If managers are attempting to facilitate change they must be thinking about who is talking to whom and paying attention to what is new in the conversation during the session. Often members of the group in facilitated workshops do not talk to each other, but rather to the facilitator or to the flipchart – this can also be a problem in therapy groups as well; Yalom points out that the members should “freely interact rather than direct all their comments to or through the therapist.”
Watch out for facilitators who set up the activities of the group so that they have no choice but to think of ideas to write on a flipchart or to answer the facilitator’s questions, addressing the facilitator and the group but not taking up each other’s ideas.

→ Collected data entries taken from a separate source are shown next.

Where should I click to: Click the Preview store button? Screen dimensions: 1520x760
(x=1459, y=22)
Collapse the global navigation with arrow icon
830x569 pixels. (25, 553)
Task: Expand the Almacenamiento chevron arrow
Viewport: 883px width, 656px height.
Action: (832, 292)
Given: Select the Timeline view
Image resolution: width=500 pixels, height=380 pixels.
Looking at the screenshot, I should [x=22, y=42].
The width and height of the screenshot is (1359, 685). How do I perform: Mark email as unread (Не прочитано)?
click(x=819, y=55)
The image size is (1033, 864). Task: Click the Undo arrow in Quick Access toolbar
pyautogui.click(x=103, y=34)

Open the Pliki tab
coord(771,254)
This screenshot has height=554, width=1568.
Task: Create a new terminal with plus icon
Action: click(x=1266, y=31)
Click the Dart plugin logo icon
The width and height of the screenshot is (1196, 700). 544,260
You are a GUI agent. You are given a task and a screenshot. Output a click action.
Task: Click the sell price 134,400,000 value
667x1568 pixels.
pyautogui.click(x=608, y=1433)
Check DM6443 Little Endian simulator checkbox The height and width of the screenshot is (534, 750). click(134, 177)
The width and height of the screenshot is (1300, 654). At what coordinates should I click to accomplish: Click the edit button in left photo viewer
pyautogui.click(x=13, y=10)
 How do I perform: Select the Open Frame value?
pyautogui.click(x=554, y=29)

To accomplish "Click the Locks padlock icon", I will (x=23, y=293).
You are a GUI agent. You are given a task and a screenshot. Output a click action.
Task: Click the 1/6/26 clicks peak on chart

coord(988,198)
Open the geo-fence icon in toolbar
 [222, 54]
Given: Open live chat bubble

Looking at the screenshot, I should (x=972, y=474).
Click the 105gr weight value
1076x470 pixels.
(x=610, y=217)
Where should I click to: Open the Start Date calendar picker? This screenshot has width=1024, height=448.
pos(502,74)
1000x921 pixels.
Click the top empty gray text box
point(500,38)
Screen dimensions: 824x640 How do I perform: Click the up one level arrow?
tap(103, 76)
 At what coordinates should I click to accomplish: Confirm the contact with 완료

What do I mean? Consider the activity of breaking a large group up into small groups, a tactic often used by facilitators in organisational settings. These smaller groupings may be determined in advance by the manager and facilitator, based on who they want to have work together. I’ve seen these groupings indicated in advance on charts with coloured symbols. Alternatively, the groupings could be self-selected on the day.
The small groups are usually given some form of activity to perform such as answering a series of questions, generating ideas or solving a problem. The results of the small group activity are often recorded on flipchart paper. It is common for the facilitator to get the small groups to present their flipchart ideas back to the larger group. This is an example of what I mean by talking to the flipchart.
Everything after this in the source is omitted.